__RECORD EXTRACTS__
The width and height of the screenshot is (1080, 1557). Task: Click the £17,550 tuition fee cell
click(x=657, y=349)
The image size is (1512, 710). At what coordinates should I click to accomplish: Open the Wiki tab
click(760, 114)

==

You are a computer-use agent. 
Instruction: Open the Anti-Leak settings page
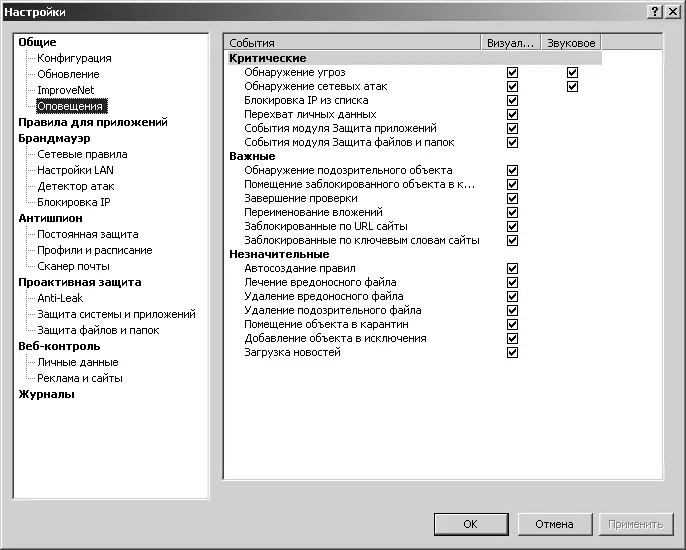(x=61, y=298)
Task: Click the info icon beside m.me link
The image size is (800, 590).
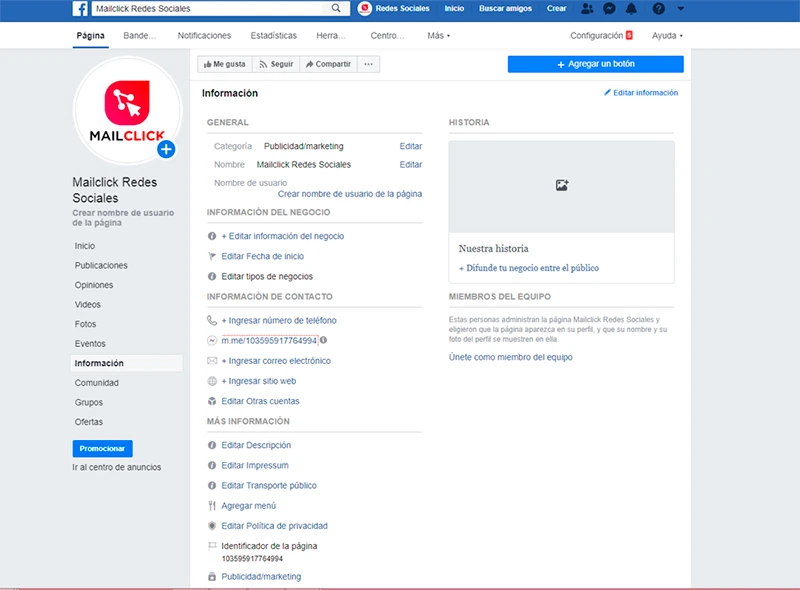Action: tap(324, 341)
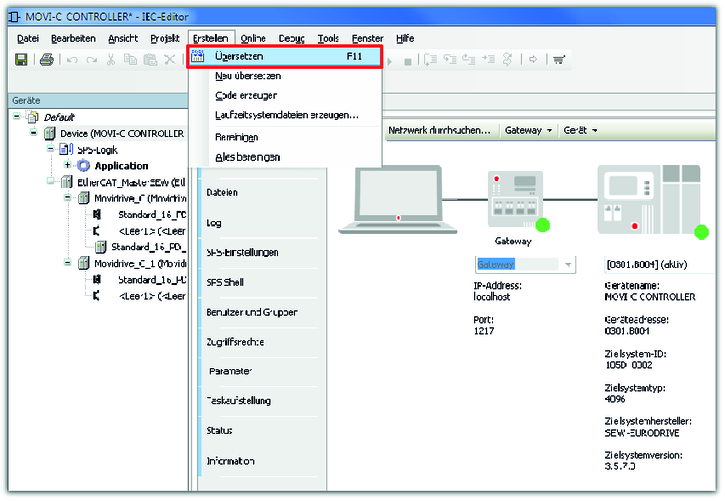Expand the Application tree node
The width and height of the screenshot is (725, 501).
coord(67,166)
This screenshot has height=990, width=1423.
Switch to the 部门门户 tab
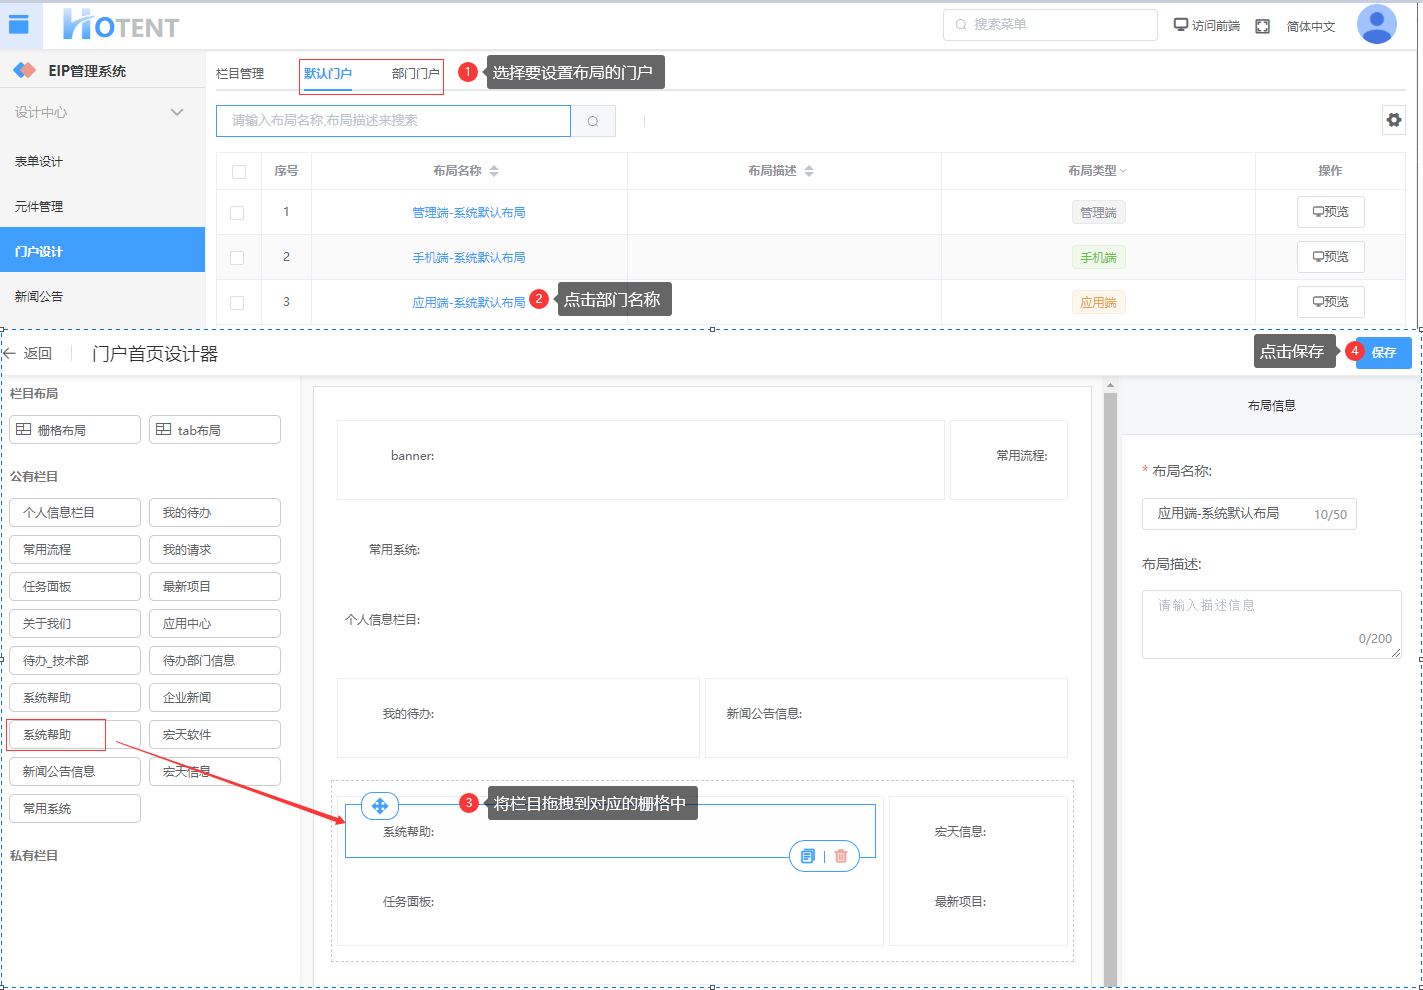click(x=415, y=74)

__WHAT NEEDS TO BE DONE__
Print exactly the lines above that run from the one with "Instruction: Open the Anti-Leak settings page" down to the one with "This screenshot has height=990, width=1423.", and omit the pictures.

__YOUR SOLUTION__
Instruction: Open the Anti-Leak settings page
(x=61, y=298)
Task: Click the info icon beside m.me link
The image size is (800, 590).
Action: tap(324, 341)
Expand the Application tree node
The width and height of the screenshot is (725, 501).
coord(67,166)
This screenshot has height=990, width=1423.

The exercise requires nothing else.